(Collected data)

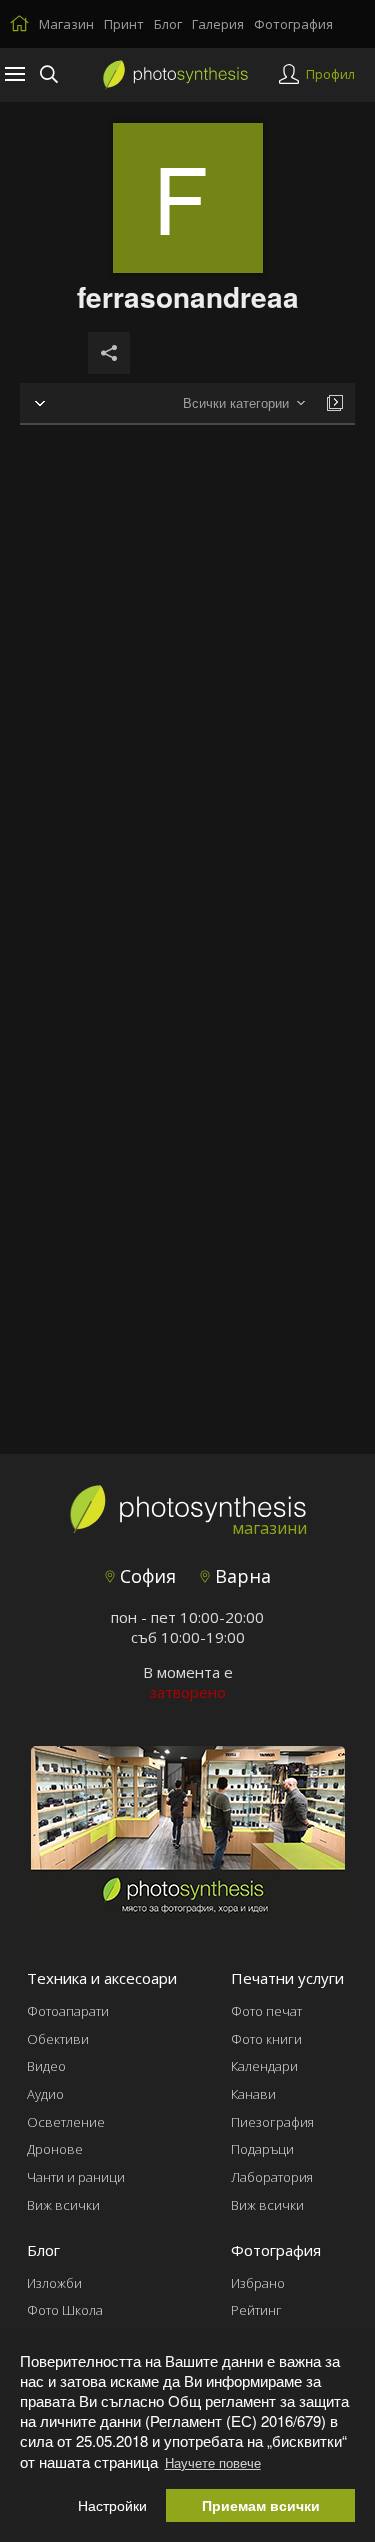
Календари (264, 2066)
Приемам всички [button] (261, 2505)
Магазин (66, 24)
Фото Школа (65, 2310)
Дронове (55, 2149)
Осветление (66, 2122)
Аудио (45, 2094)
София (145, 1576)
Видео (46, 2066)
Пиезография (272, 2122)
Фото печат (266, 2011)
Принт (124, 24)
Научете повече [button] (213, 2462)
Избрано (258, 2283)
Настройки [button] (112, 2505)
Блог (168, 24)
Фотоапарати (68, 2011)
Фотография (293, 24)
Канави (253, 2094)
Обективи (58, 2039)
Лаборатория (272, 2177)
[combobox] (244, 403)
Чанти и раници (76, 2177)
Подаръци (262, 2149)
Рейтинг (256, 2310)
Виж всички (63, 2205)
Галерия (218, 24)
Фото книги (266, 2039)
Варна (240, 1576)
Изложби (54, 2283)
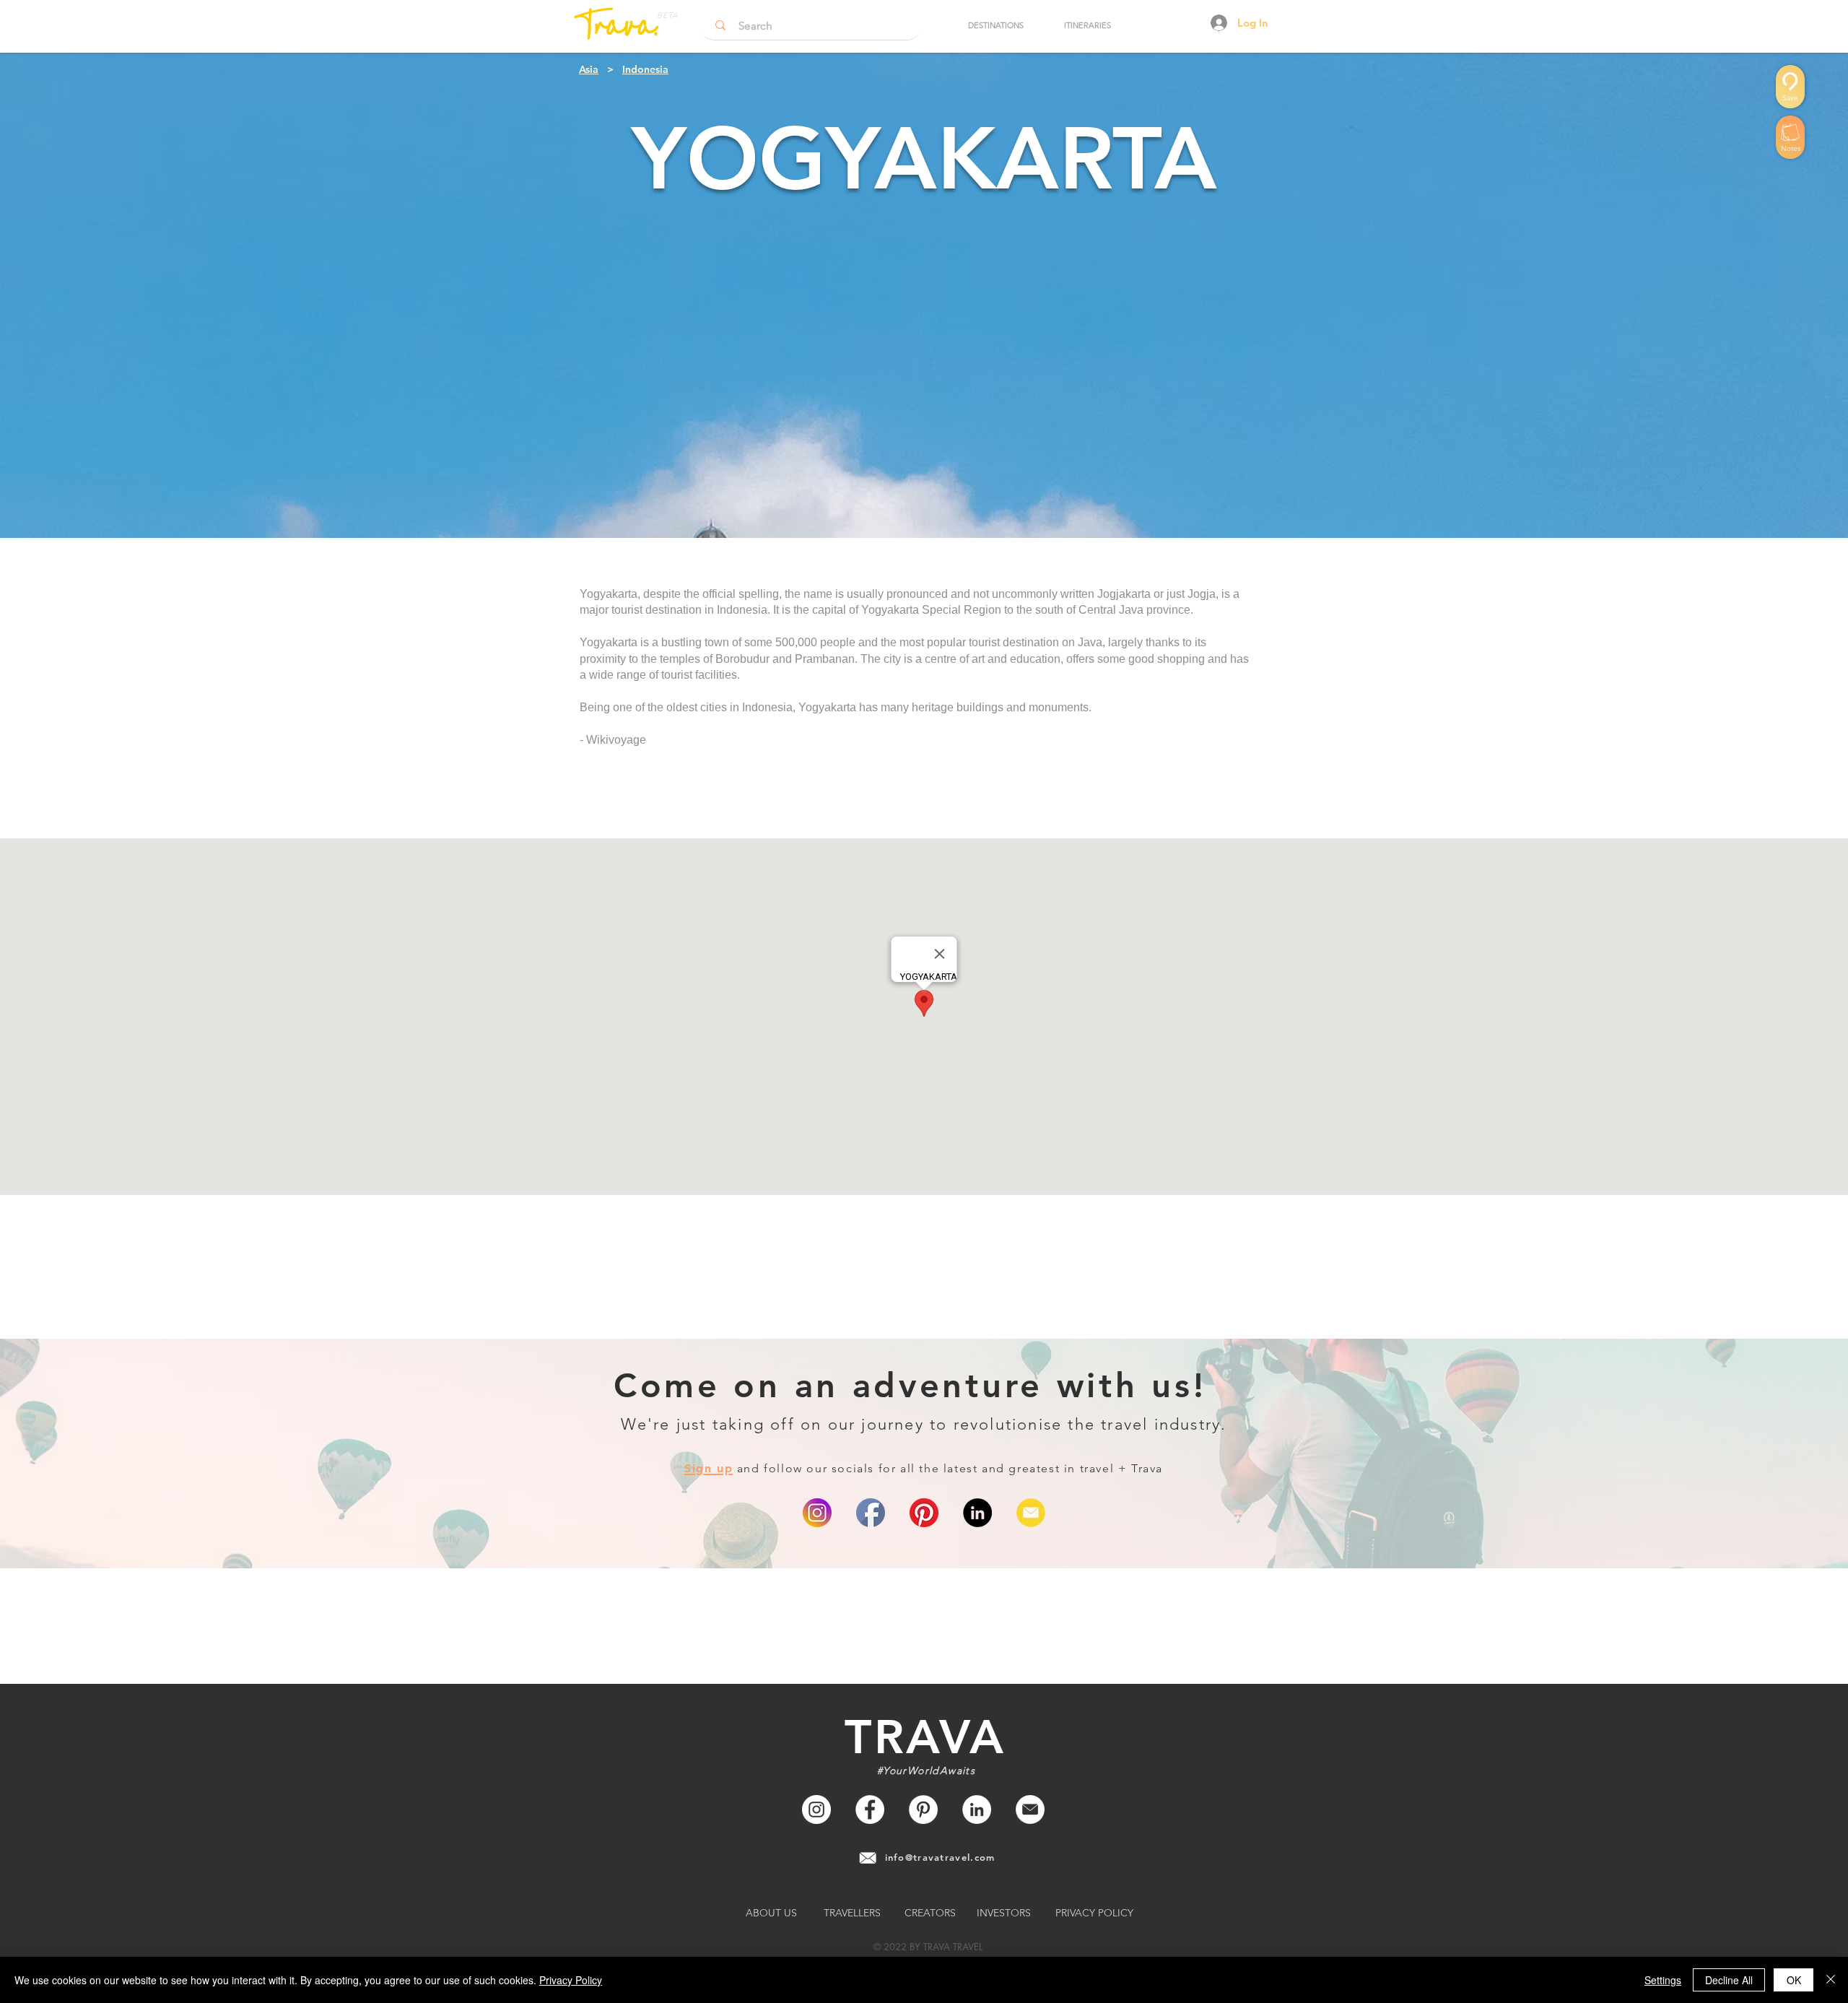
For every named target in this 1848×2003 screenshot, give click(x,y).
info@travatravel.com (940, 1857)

__WHAT YOU NEED TO DO__
Give the records back exactly. Leave the pictures out.

__TASK SOLUTION__
Календари (264, 2066)
Приемам всички [button] (261, 2505)
Магазин (66, 24)
Фото Школа (65, 2310)
Дронове (55, 2149)
Осветление (66, 2122)
Аудио (45, 2094)
София (145, 1576)
Видео (46, 2066)
Пиезография (272, 2122)
Фото печат (266, 2011)
Принт (124, 24)
Научете повече [button] (213, 2462)
Избрано (258, 2283)
Настройки [button] (112, 2505)
Блог (168, 24)
Фотоапарати (68, 2011)
Фотография (293, 24)
Канави (253, 2094)
Обективи (58, 2039)
Лаборатория (272, 2177)
[combobox] (244, 403)
Чанти и раници (76, 2177)
Подаръци (262, 2149)
Рейтинг (256, 2310)
Виж всички (63, 2205)
Галерия (218, 24)
Фото книги (266, 2039)
Варна (240, 1576)
Изложби (54, 2283)
For every named target in this 1848×2003 screenshot, give click(x,y).
info@travatravel.com (940, 1857)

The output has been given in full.